I have a Hyper-V 2012 R2 cluster, 4 Dell PowerEdge R620 servers connected to a Dell PowerVault MD3600F storage array by means of FC connections; it's all pretty straightforward, all servers run WS2012R2, the cluster was freshly built a couple of months ago, all drivers and firmwares are up to date, Windows is updated to the latest available patches (even those released two days ago). There is also a SCVMM 2012 R2 server managing the whole thing, but this doesn't seem to really matter for the problem at hand.

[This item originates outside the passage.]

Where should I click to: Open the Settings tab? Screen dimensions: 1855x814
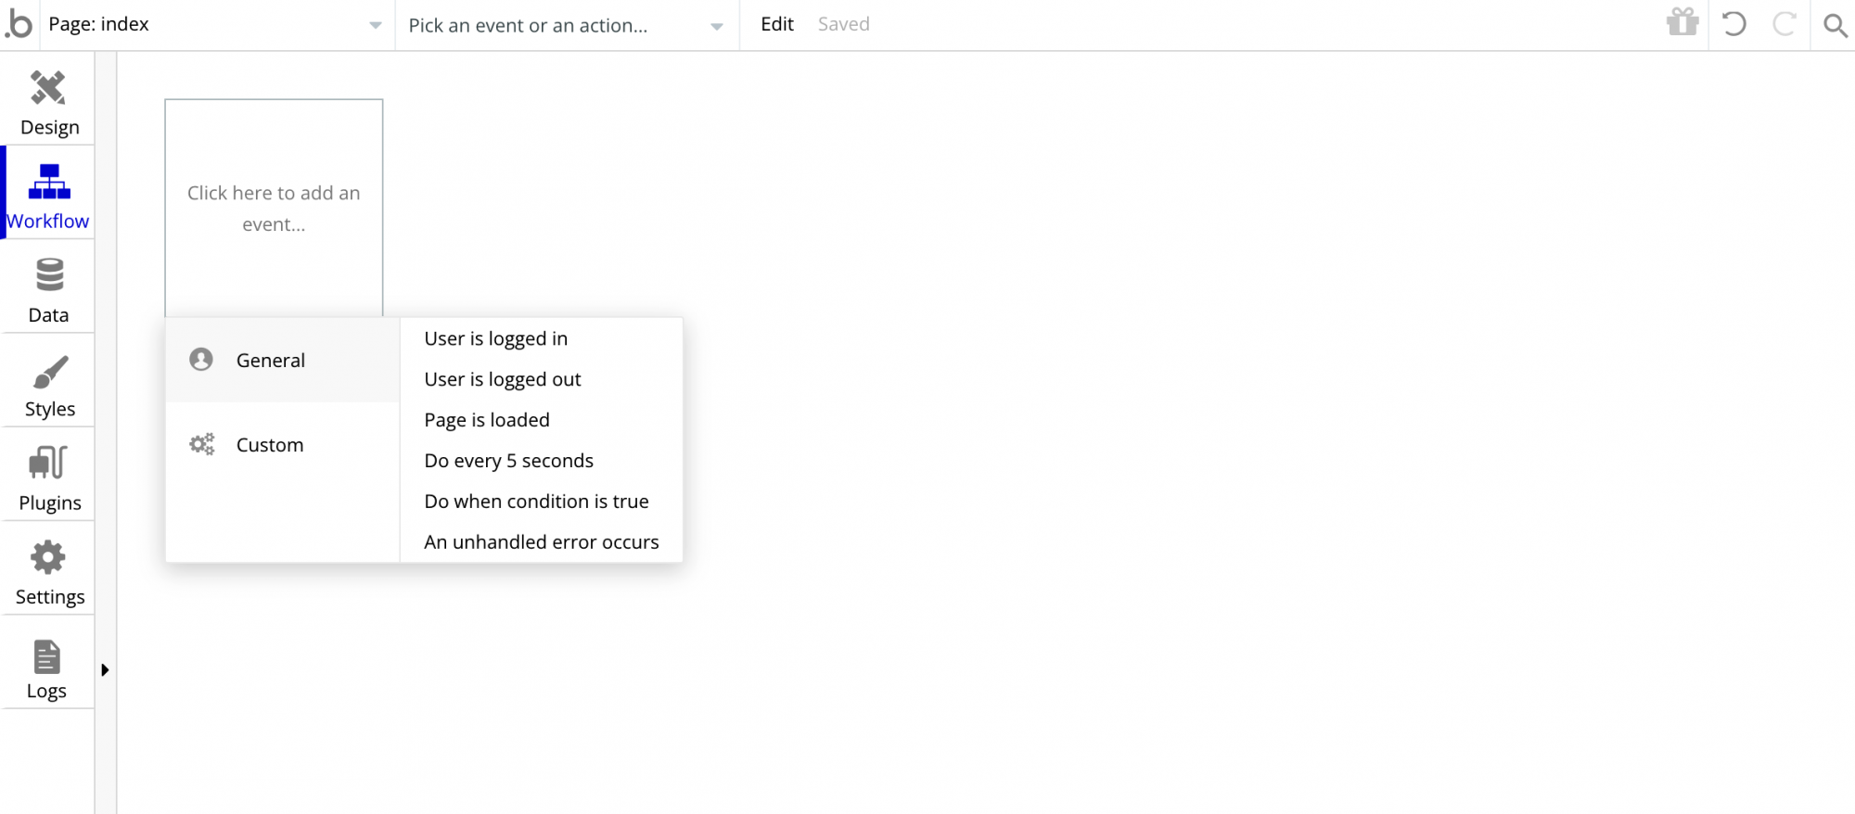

There are several VMs running on this cluster; some of them are generation 1 VMs running Windows Server 2008 R2, while most of them are generation 2 VMs running Windows Server 2012 R2; those, too, include the latest available updates; they have actually been deployed from a template which was built soon after the cluster, and is periodically updated when Microsoft releases new patches.
Everything works pretty well, but sometimes (i.e. with no discernible reason or cause) a VM will fail to boot, crashing with the dreaded INACCESSIBLE_BOOT_DEVICE
error code; this only happens upon booting (or rebooting): no VM has ever crashed while running.
Whenever this happens, there is no way to make the faulty VM boot again; this happened the first time two weeks ago with a VM which was not running any production workload yet (it was freshly deployed); we were quite in a hurry to get it to work, thus we simply scratched it and deployed a new one; but the root cause of the problem was not found.
Then it happened again two days ago, when we rebooted several VMs after patching them; three of them didn't come back up, while some other ones booted without any problem.
The faulty VMs are unable to boot even in safe mode; however, when booting into Windows Recovery Environment (from the system itself, thus from the local (virtual) disk, not from a Windows DVD; meaning the virtual disk can indeed be accessed), everything seems to be ok: the boot manager correctly lists the system to be booted (the output of bcdedit /enum all /v
is actually identical to that of a working VM), all volumes are accessible, and even chkdsk
shows no error at all. The only anomaly is, when running bootrec /scanos
or bootrec /rebuildbcd
, the tool says it's unable to find any Windows installation (although the C: volume is there and it's perfectly readable).
This only happened (at least so far) with WS2012R2 generation 2 VMs, thus I'm assuming it's caused by some problem in the EFI emulation and/or the EFI bootloader; however, this is only an assumption on my part.
The reason I mentioned updates is because I'm aware this happened before, and KB2919355 was responsible for it; also, Microsoft recently released another mega-update, KB3000850, and this also was applied both to the hosts, the virtual machines and the WS2012R2 template.
(Coincidentally, the day after this update was released, Microsoft experienced a worldwide crash of the whole Azure cloud platform, which bears some striking resemblances to what's happening to our cluster; but I'm just throwing guesses around here).
I've already opened a support case with Microsoft, but I'm also posting here, maybe someone can help; of course, if Microsoft provides a solution, I'll post it as soon as the VMs are back online.